▸ **Text shown**
◆ ◆ ◆ ◆ ◆
LAUSR

Sclerostin, negative regulator of bone formation, has been originally known as an osteocyte product. Recently, it has been also detected in hypertrophic chondrocytes, distinctive cells of avascular cartilage which is invaded by capillaries and then replaced by vascularized bone. Thus, we hypothesized that sclerostin, in addition to its role already known, may exert an angiogenic activity. We first proved that sclerostin increased the proliferation of human umbilical vein endothelial cells (HUVECs), and next, by using the chicken chorioallantoic membrane (CAM) in vivo assay, we demonstrated that it exerts an angiogenic activity similar to that of vascular endothelial growth factor (VEGF). This last finding was reinforced by several in vitro approaches. Indeed, we showed that sclerostin induced the formation of a network of anastomosing tubules, a significant increase in the percentage of tubule number, total tubule length and number of junctions, as well as the ability of sclerostin-stimulated HUVECs to organize capillary-like structures and closed-meshes similar to VEGF. The angiogenic response elicited by the protein may be due to the binding to its receptor, LRP6, which is highly expressed at mRNA and protein levels by sclerostin treated HUVECs and through the production of two well-known pro-angiogenic cytokines, VEGF and placental growth factor (PlGF). Finally, we demonstrated that sclerostin was also responsible for the recruitment of osteoclasts and their circulating monocyte progenitors. Overall, these findings showed for the first time the new angiogenic in vitro role of sclerostin which could be also considered as a novel molecule in angiogenesis-osteogenesis coupling.
◆ ◆ ◆ ◆ ◆
▸ **Provided records**
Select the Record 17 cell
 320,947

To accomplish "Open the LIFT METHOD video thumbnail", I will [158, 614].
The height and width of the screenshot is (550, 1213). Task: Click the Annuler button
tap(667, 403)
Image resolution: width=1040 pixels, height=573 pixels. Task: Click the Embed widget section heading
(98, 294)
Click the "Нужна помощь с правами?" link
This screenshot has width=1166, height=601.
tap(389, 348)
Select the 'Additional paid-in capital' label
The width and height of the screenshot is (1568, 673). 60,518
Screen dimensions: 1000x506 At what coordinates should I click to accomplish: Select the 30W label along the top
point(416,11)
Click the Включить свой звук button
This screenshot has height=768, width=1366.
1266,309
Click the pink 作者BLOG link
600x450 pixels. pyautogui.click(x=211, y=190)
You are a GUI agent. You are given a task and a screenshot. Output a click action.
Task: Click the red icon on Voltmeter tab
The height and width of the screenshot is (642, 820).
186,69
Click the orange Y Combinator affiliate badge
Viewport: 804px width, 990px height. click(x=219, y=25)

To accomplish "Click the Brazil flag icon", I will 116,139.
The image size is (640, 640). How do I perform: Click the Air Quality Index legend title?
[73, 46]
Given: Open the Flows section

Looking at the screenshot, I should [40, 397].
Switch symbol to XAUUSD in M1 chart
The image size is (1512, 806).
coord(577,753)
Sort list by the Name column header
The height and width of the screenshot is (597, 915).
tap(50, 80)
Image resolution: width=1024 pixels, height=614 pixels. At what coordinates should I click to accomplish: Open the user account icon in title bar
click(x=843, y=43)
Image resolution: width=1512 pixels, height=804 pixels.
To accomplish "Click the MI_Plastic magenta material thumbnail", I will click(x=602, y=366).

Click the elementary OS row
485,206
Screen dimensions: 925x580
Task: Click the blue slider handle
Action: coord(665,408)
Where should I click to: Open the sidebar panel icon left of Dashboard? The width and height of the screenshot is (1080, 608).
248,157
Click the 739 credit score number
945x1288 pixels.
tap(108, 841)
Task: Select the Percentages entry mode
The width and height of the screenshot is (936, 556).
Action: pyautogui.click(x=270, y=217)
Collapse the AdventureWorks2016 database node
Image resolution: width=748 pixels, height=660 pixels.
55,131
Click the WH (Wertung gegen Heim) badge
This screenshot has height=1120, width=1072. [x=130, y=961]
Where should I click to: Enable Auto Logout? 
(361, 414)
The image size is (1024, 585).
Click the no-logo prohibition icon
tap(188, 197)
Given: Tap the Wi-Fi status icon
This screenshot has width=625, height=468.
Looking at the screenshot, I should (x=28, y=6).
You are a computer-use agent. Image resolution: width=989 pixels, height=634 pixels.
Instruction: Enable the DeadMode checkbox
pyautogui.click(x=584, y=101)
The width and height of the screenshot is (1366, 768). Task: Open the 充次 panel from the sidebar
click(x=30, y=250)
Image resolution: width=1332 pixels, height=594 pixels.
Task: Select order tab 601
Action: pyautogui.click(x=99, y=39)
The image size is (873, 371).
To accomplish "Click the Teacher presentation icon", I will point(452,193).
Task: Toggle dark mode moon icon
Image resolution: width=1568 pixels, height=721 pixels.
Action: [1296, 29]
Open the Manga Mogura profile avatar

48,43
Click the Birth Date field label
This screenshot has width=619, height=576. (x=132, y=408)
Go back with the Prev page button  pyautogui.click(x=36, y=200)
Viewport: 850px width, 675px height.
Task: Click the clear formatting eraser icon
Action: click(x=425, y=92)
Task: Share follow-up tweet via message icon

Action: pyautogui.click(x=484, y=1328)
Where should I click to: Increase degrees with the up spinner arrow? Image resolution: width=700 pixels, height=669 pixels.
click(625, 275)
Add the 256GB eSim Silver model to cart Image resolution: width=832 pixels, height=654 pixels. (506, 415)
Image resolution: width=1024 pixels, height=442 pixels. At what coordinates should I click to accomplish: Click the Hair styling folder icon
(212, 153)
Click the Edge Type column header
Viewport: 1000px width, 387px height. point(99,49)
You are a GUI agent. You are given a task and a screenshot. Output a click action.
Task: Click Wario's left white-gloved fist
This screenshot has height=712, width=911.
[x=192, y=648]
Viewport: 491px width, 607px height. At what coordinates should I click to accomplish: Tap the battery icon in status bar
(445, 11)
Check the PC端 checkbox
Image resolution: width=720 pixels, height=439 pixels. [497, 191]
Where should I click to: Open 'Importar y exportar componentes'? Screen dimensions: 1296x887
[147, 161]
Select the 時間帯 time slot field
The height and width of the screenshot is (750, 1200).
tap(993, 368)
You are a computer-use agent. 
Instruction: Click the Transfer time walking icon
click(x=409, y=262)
◆ ◆ ◆ ◆ ◆
Copy the entire sclerostin text, from its header to its last sentence, word for word. The material has nothing to do with the sclerostin text.

LAUSR

Sclerostin, negative regulator of bone formation, has been originally known as an osteocyte product. Recently, it has been also detected in hypertrophic chondrocytes, distinctive cells of avascular cartilage which is invaded by capillaries and then replaced by vascularized bone. Thus, we hypothesized that sclerostin, in addition to its role already known, may exert an angiogenic activity. We first proved that sclerostin increased the proliferation of human umbilical vein endothelial cells (HUVECs), and next, by using the chicken chorioallantoic membrane (CAM) in vivo assay, we demonstrated that it exerts an angiogenic activity similar to that of vascular endothelial growth factor (VEGF). This last finding was reinforced by several in vitro approaches. Indeed, we showed that sclerostin induced the formation of a network of anastomosing tubules, a significant increase in the percentage of tubule number, total tubule length and number of junctions, as well as the ability of sclerostin-stimulated HUVECs to organize capillary-like structures and closed-meshes similar to VEGF. The angiogenic response elicited by the protein may be due to the binding to its receptor, LRP6, which is highly expressed at mRNA and protein levels by sclerostin treated HUVECs and through the production of two well-known pro-angiogenic cytokines, VEGF and placental growth factor (PlGF). Finally, we demonstrated that sclerostin was also responsible for the recruitment of osteoclasts and their circulating monocyte progenitors. Overall, these findings showed for the first time the new angiogenic in vitro role of sclerostin which could be also considered as a novel molecule in angiogenesis-osteogenesis coupling.